## WORK TO BE COMPLETED:
Copy out the records between the lines holding "Image resolution: width=616" and "Action: pos(342,34)", inclusive, reproducing each line precisely.
[start]
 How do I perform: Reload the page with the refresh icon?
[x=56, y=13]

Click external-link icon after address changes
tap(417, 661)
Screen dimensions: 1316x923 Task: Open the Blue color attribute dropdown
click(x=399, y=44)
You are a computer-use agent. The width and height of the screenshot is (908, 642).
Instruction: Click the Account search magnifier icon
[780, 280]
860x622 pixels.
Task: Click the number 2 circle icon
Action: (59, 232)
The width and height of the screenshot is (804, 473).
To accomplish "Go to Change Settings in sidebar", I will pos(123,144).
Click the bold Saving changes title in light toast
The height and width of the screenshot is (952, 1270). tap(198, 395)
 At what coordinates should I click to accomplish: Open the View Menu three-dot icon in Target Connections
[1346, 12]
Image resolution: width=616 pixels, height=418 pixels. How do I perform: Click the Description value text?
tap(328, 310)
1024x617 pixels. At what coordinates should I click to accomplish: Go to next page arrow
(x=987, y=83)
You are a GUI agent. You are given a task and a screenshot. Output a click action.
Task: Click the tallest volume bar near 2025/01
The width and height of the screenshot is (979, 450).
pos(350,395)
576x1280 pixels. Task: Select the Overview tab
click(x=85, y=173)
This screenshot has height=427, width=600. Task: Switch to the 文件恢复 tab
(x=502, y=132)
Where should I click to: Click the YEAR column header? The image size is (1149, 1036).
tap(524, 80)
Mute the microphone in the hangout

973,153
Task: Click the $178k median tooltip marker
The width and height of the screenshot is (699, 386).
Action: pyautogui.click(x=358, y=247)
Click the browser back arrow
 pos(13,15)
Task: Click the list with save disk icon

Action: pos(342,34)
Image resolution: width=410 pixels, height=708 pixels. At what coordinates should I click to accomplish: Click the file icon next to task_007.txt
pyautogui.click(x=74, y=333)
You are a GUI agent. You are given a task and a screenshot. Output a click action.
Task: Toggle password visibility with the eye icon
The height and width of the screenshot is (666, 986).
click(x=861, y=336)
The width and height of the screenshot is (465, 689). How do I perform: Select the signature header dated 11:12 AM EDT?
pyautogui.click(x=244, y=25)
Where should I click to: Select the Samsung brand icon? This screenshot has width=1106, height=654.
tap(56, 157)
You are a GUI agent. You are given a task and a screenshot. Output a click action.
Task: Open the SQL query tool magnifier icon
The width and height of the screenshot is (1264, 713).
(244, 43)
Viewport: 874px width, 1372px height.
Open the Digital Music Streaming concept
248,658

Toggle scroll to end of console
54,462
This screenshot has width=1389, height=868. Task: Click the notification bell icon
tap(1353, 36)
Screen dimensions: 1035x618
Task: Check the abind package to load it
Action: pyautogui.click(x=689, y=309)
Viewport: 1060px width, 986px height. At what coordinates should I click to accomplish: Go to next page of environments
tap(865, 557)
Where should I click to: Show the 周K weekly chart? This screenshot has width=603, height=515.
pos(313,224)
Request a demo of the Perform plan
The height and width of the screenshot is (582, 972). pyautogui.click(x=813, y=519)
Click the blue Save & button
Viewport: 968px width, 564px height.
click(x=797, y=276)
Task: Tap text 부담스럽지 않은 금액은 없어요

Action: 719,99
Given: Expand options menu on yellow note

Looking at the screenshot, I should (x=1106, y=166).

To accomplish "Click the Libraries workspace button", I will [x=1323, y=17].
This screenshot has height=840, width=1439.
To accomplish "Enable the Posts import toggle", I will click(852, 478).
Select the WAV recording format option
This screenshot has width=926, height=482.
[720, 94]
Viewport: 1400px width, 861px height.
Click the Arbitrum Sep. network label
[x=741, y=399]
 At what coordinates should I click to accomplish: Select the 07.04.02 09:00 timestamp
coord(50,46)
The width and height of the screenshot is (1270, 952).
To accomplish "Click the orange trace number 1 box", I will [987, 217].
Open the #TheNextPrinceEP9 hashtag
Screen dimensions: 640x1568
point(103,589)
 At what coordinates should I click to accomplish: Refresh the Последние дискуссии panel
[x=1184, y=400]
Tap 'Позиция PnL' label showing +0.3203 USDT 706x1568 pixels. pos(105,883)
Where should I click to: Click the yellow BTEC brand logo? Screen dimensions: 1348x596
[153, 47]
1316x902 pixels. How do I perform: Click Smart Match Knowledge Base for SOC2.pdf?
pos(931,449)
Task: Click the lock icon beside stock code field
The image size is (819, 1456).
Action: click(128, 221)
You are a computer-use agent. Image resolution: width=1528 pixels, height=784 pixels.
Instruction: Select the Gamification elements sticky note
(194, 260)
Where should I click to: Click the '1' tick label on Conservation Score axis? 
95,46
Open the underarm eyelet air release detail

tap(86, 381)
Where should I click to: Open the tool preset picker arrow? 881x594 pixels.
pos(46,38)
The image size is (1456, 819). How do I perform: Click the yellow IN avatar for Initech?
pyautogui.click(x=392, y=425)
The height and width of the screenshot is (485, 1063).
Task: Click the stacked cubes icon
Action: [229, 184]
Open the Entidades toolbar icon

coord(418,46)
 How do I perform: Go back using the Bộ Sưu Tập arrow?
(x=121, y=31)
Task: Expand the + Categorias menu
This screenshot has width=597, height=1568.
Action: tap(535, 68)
[end]
## THE OUTPUT:
Image resolution: width=616 pixels, height=418 pixels. How do I perform: Click the Description value text?
tap(328, 310)
1024x617 pixels. At what coordinates should I click to accomplish: Go to next page arrow
(x=987, y=83)
You are a GUI agent. You are given a task and a screenshot. Output a click action.
Task: Click the tallest volume bar near 2025/01
The width and height of the screenshot is (979, 450).
pos(350,395)
576x1280 pixels. Task: Select the Overview tab
click(x=85, y=173)
This screenshot has height=427, width=600. Task: Switch to the 文件恢复 tab
(x=502, y=132)
Where should I click to: Click the YEAR column header? The image size is (1149, 1036).
tap(524, 80)
Mute the microphone in the hangout

973,153
Task: Click the $178k median tooltip marker
The width and height of the screenshot is (699, 386).
Action: pyautogui.click(x=358, y=247)
Click the browser back arrow
 pos(13,15)
Task: Click the list with save disk icon

Action: pos(342,34)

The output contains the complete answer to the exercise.